In the end religion will gradually be freed from all empirical determining grounds and from all statues which rest on history and which through the agency of ecclesiastical faith provisionally unite men for the requirement of the good; and thus at least the pure religion of reason will rule over all, “so that God may be all in all.[35]

If we could understand Kant’s thought on revelatory or religious ethics, we would find at least four main features which he wants to underline. The first is the idea of moral law as the one valid path to faith in God, without saying that morality should be grounded on ‘revelation’. The second is the social dimension of religious ethics, namely that the goodness is not merely centered and possessed by an individual but also has to be flourished and embedded in the social life.
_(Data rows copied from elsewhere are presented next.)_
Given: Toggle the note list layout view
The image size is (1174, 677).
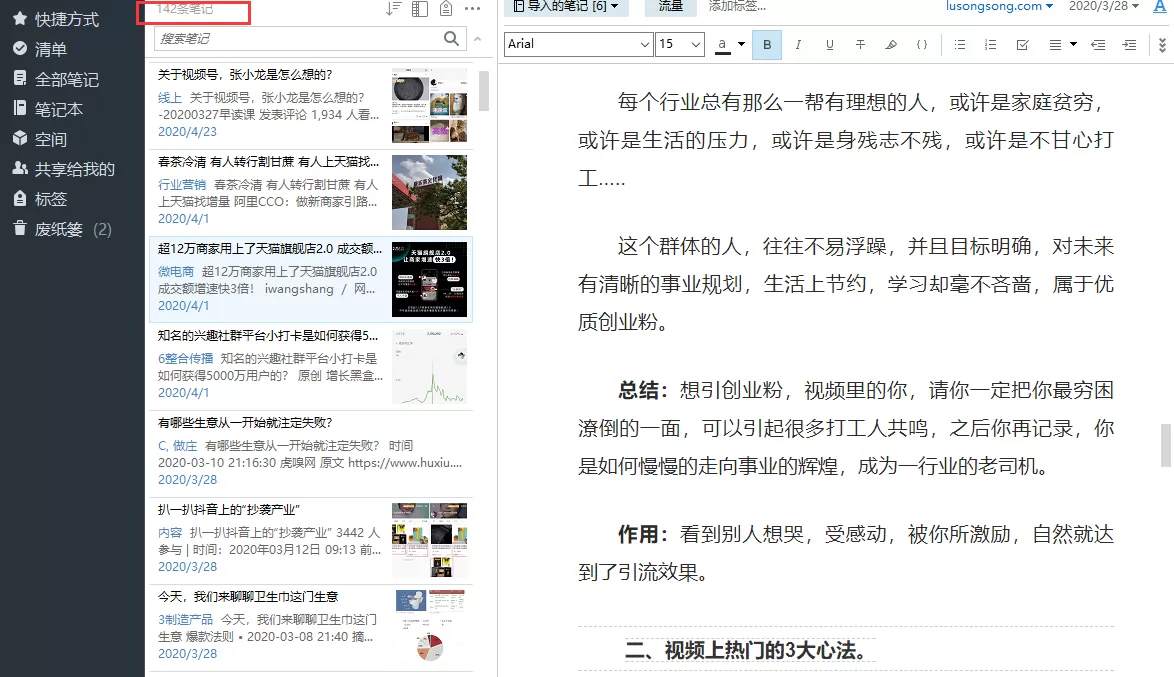Looking at the screenshot, I should tap(419, 9).
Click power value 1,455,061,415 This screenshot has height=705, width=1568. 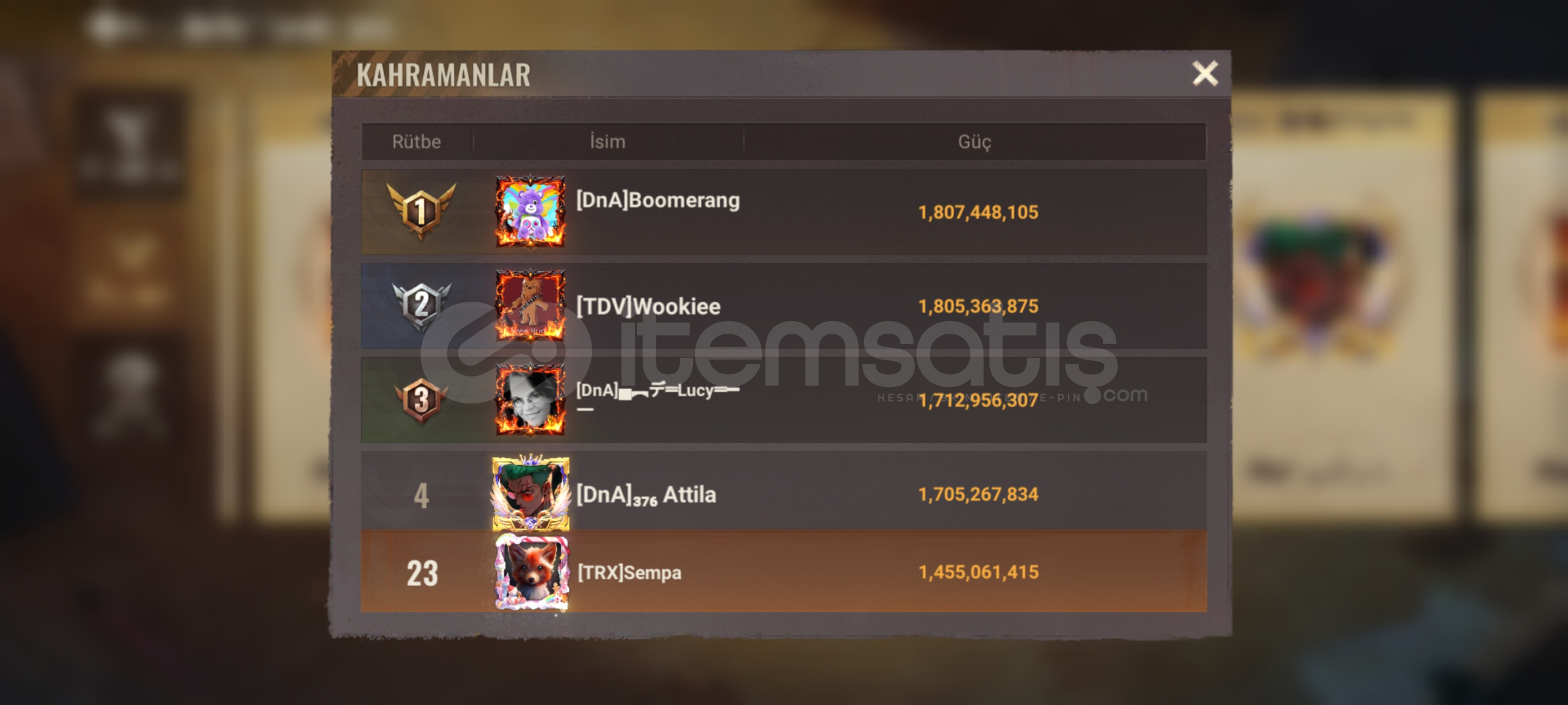click(978, 572)
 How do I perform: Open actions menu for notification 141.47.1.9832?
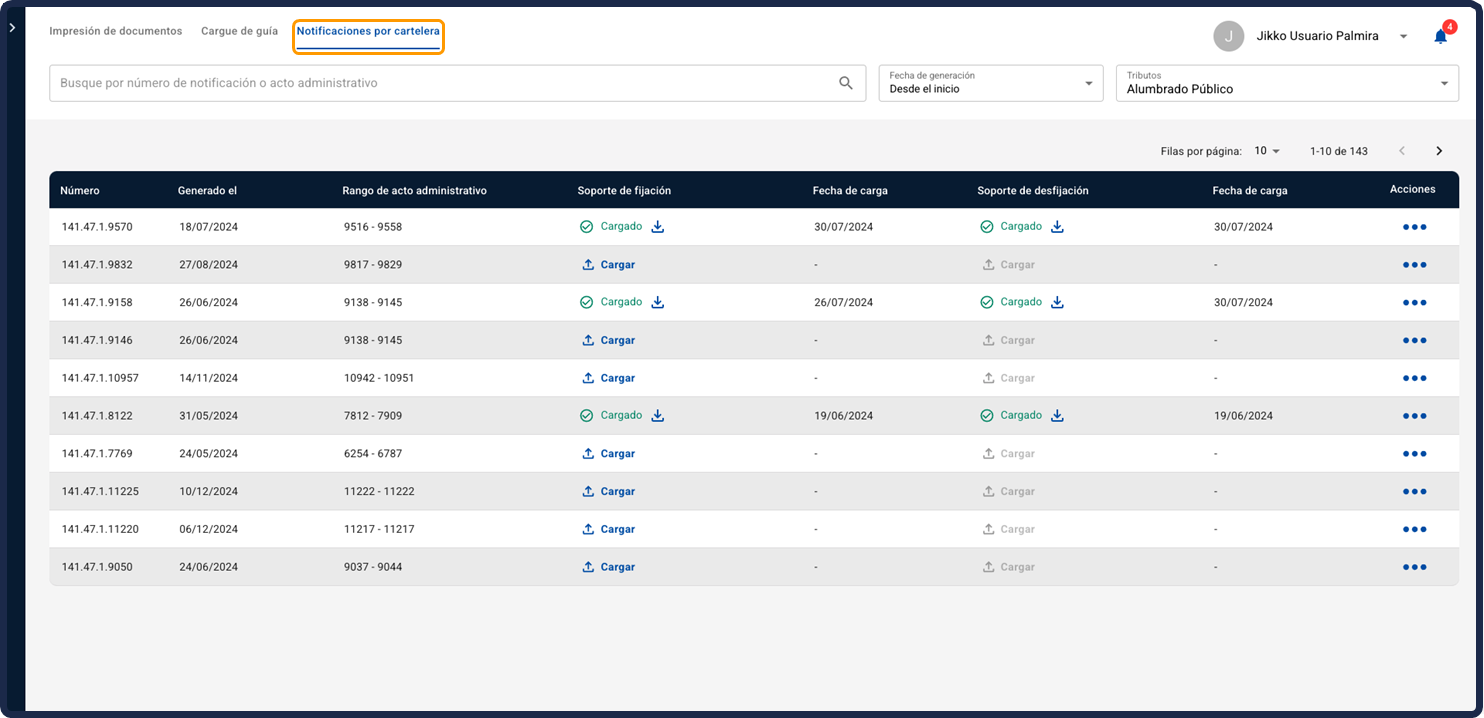pos(1414,265)
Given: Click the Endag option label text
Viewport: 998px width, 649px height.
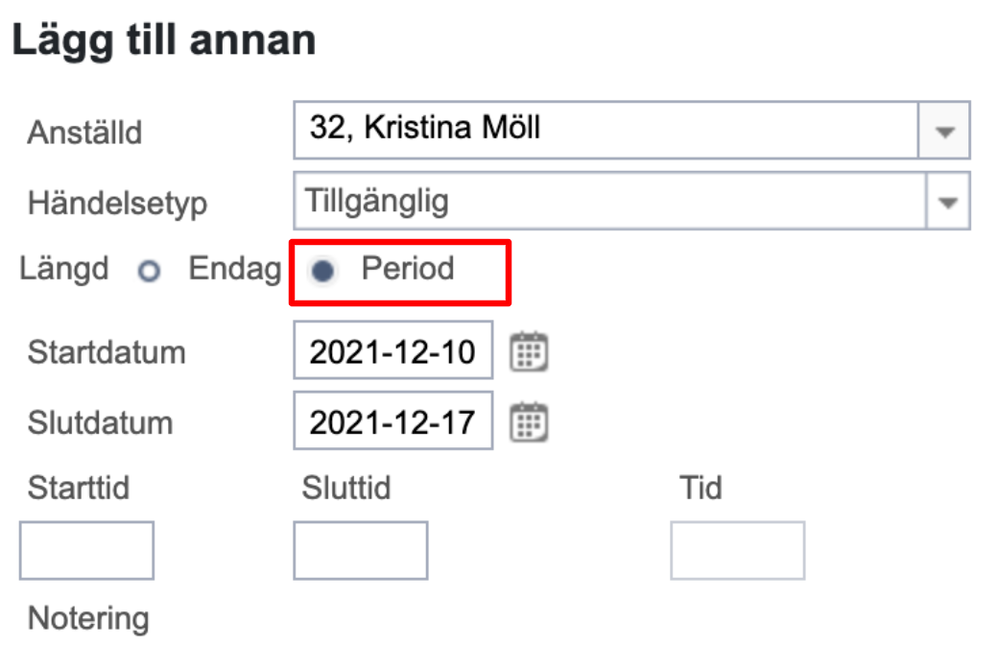Looking at the screenshot, I should 234,269.
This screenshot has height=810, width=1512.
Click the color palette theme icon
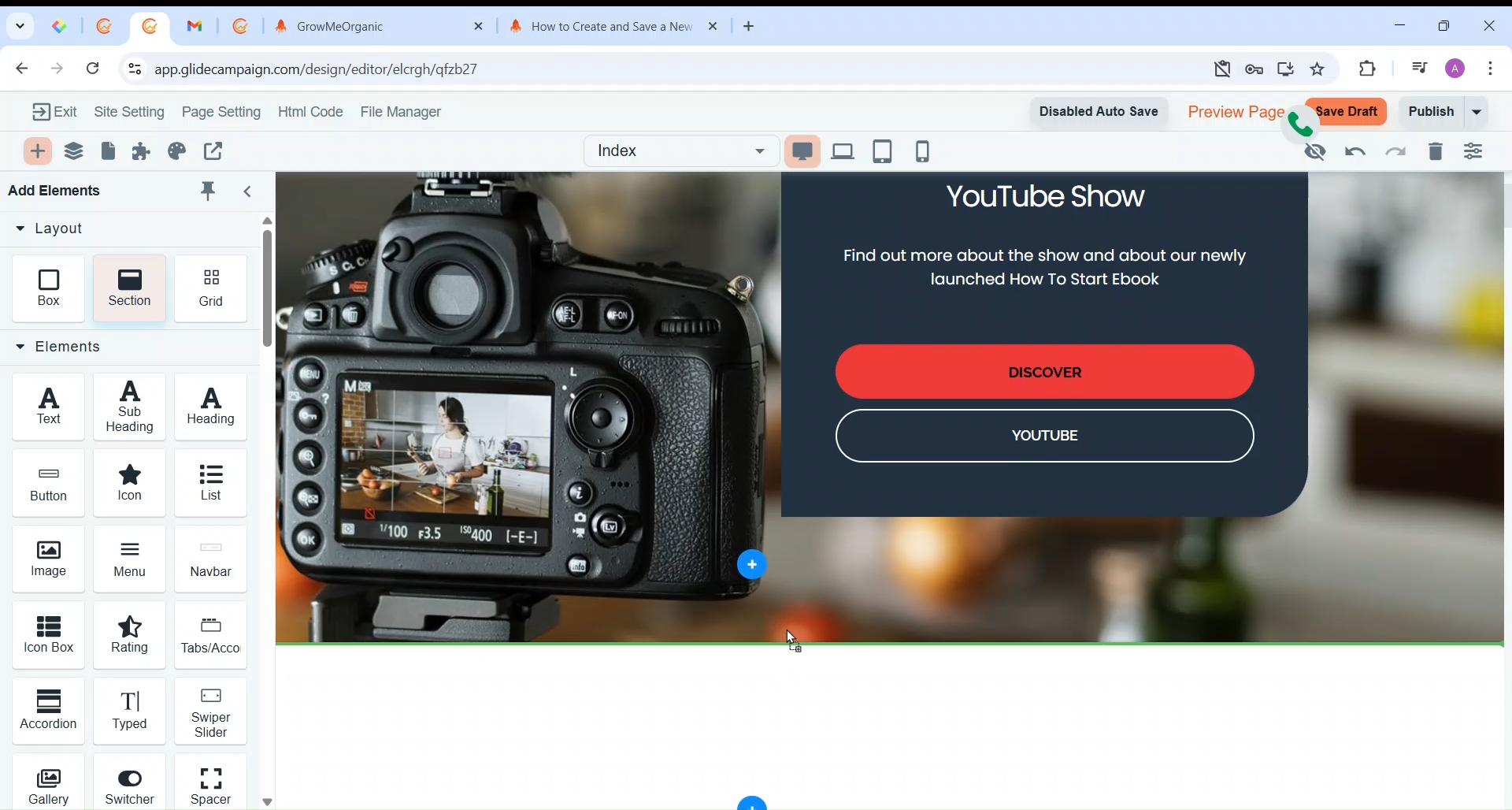coord(177,151)
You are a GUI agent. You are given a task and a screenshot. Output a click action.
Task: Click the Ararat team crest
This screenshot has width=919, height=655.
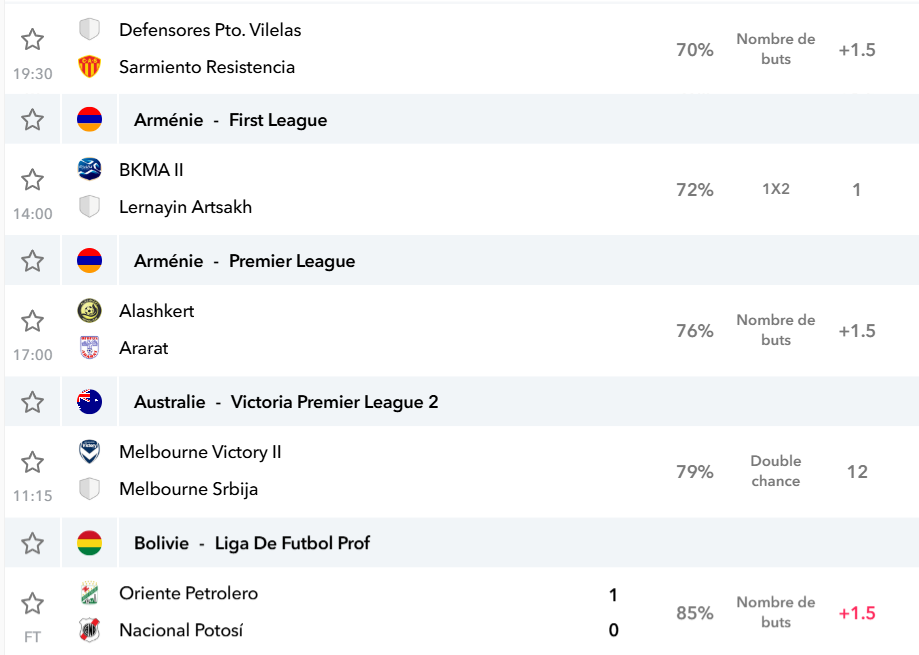89,347

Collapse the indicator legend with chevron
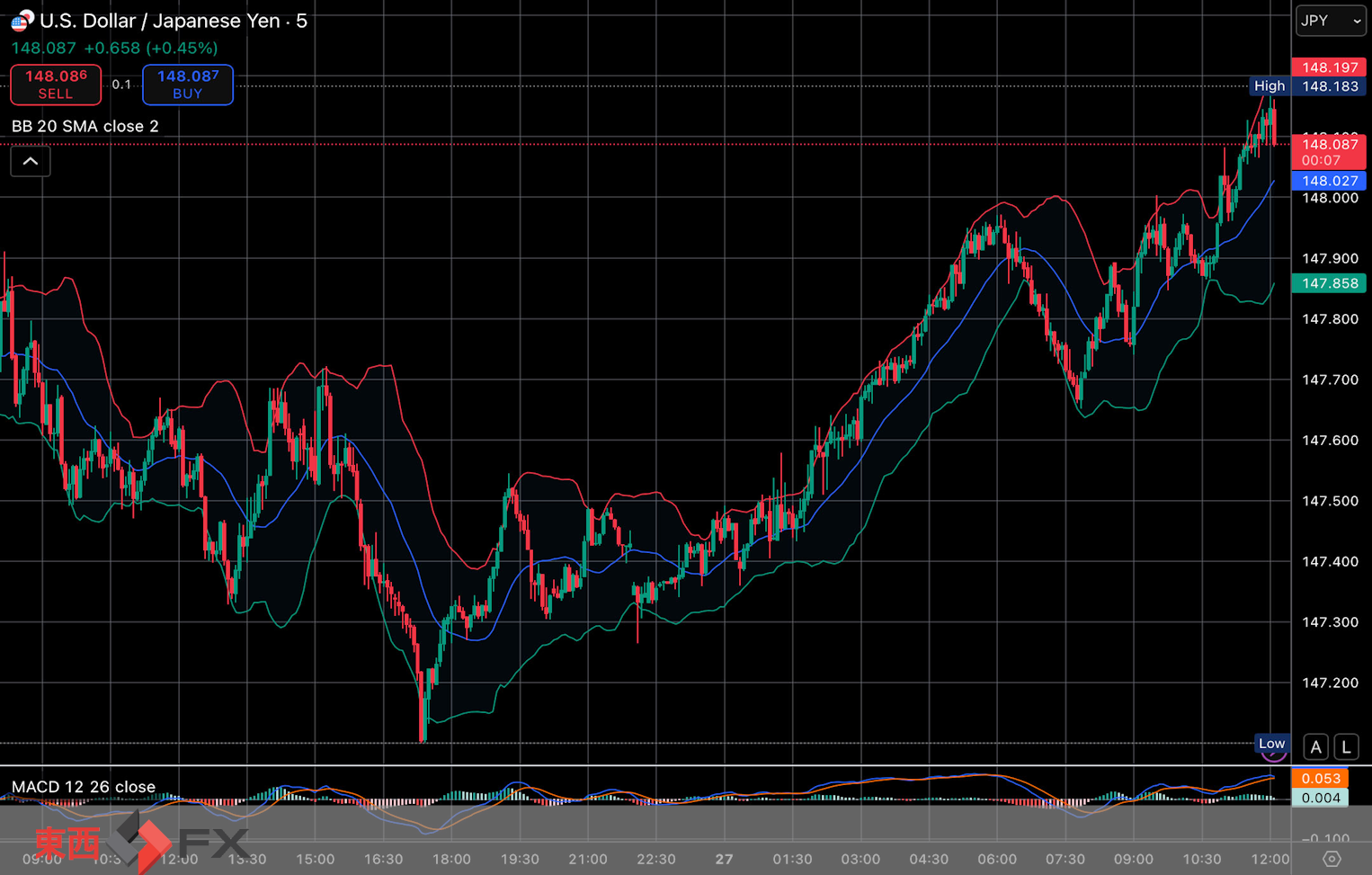[31, 162]
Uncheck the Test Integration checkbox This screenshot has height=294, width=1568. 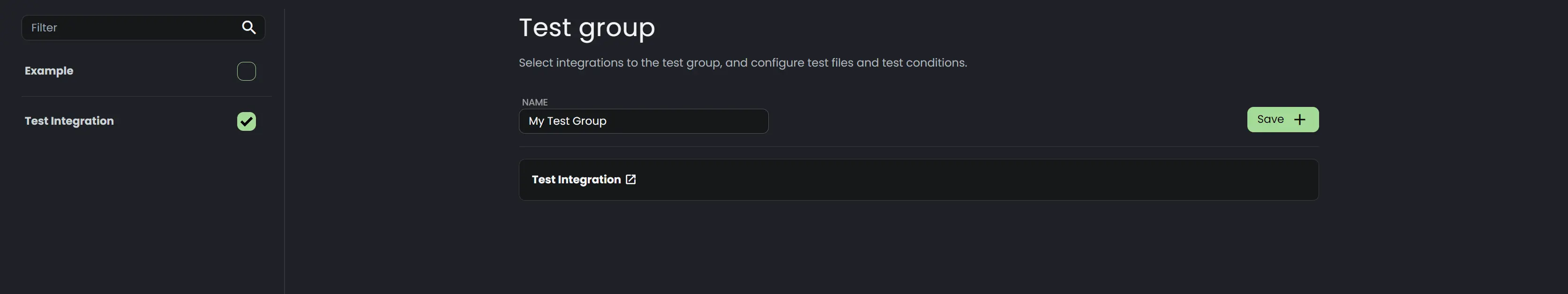click(247, 121)
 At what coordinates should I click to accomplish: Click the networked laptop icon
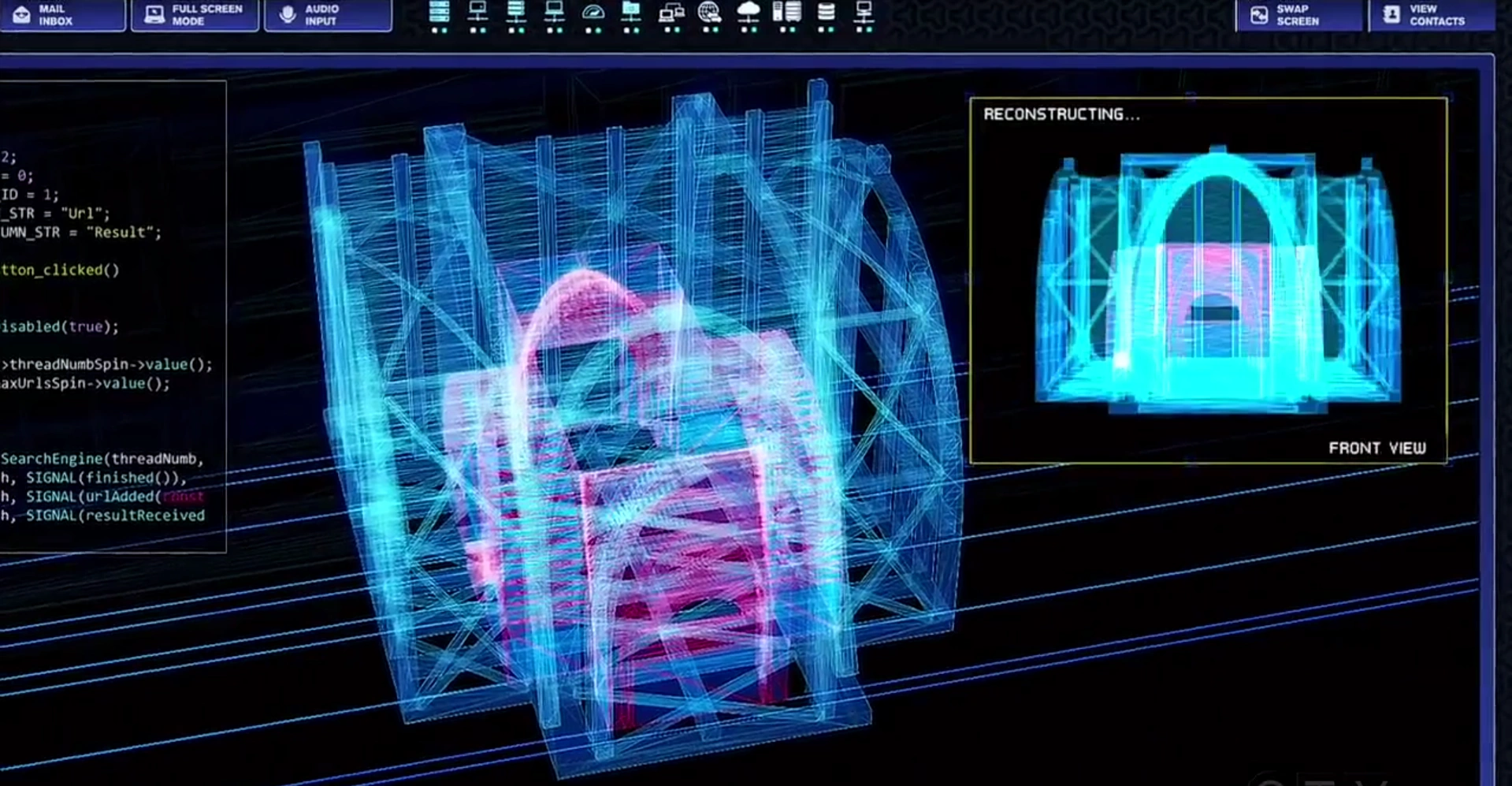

The third is that the individual human being should be ’active’ in pursuing those virtues and happiness, not only to say that he has to wait for God’s bounty and grace. And the fourth that the adherence of the historical religious –any historical religions– has to think and to put emphasis on the essence and the pure element of religious teaching which is universal. This element of universality in revelatory ethics can only be seen from the vantage of intellectual perspective, namely by our human reason itself. This pure element of historical or revealed religion is much more important, for Kant, in order to gain the ultimate purpose of morality propagated by any religion.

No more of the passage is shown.